Archived News Item


A video reflection on "LAUDATE SI’ Care of Our Common Home"

In a media statement released on June 18th, the Institute of Sisters of Mercy of Australia and Papua New Guinea enthusiastically welcomed the Pope’s Encyclical on ‘care for our common home’.  READ HERE      

Mary Tinney rsm continues to share her reflections on the Encyclical.

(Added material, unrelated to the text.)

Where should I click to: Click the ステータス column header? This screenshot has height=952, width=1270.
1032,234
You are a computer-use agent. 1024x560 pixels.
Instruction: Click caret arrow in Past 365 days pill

I have spent some time recently reading the document.  I don’t know why Papal documents do not have a list of contents, and so I created one in order to get a sense of the document as a whole.   There are five chapters with an introduction and conclusion.   These follow a sequence moving from a presentation of what is happening, to a synthesis of Christian principles, an analysis of human root causes of the ecological crisis, and the articulation of a vision in the chapter entitled “Integral Ecology”.   After that inspiring chapter we are presented with suggestions for action through dialogue at all levels of society, and with the environment and science.   The final chapter is about education and attitudinal change and the spirituality that goes with that.

The central motif is that we are giving praise for Earth even as we are being exhorted to care for it as our common home.  The encyclical is addressed to all people of good will who share this common home, and offers all, including Christians, an insight into what faith can bring to the resolution of the issues which are comprehensively outlined in the first chapter.   The issues mentioned are pollution, climate change, water, loss of biodiversity, declining quality of human life, and global inequality.  The cards are laid on the table about weak responses to these issues, and the reality of corruption.
The chapter called “The Gospel of Creation” present material that would be familiar to you, but there are some important shifts in the recognition of the responsibility for Christians to care for creation of which they are part.  In paragraph 83, it is made clear that “The ultimate purpose of other creatures is not to be found in us. Rather, all creatures are moving forward with us and through us towards a common point of arrival, which is God, in that transcendent fullness where the risen Christ embraces and illumines all things. Human beings, endowed with intelligence and love, and drawn by the fullness of Christ, are called to lead all creatures back to their Creator.”  This is both a rejection of extreme anthropocentrism and a reminder that the fullness of creation is in God.

Chapter 3 contains an insightful analysis of our current culture which is referred to as the technocratic paradigm.  This really opened my eyes to the way in which technology can be an exercise of power which needs to be used ethically.   The highlight of the encyclical for me was the chapter on integral ecology with its vision of a world where the interrelatedness of economic, environmental, social and political concerns determine our decision and our actions.  This is a vision against which we can evaluate what is happening around us.  

The penultimate chapter outlines “the major paths of dialogue which can help us escape the spiral of self-destruction which currently engulfs us.”(# 163).  It is a multilayered plan of action.  You will be both inspired and challenged in Chapter 6 which critiques our consumer lifestyles and exhorts us, once again, to ecological conversion. 
The encyclical concludes with prayer for our Earth, and then models prayer in union with creation.  With Francis, we pray:

“Triune God,
wondrous community of infinite love,
teach us to contemplate you in the beauty of the universe, for all things speak of you.”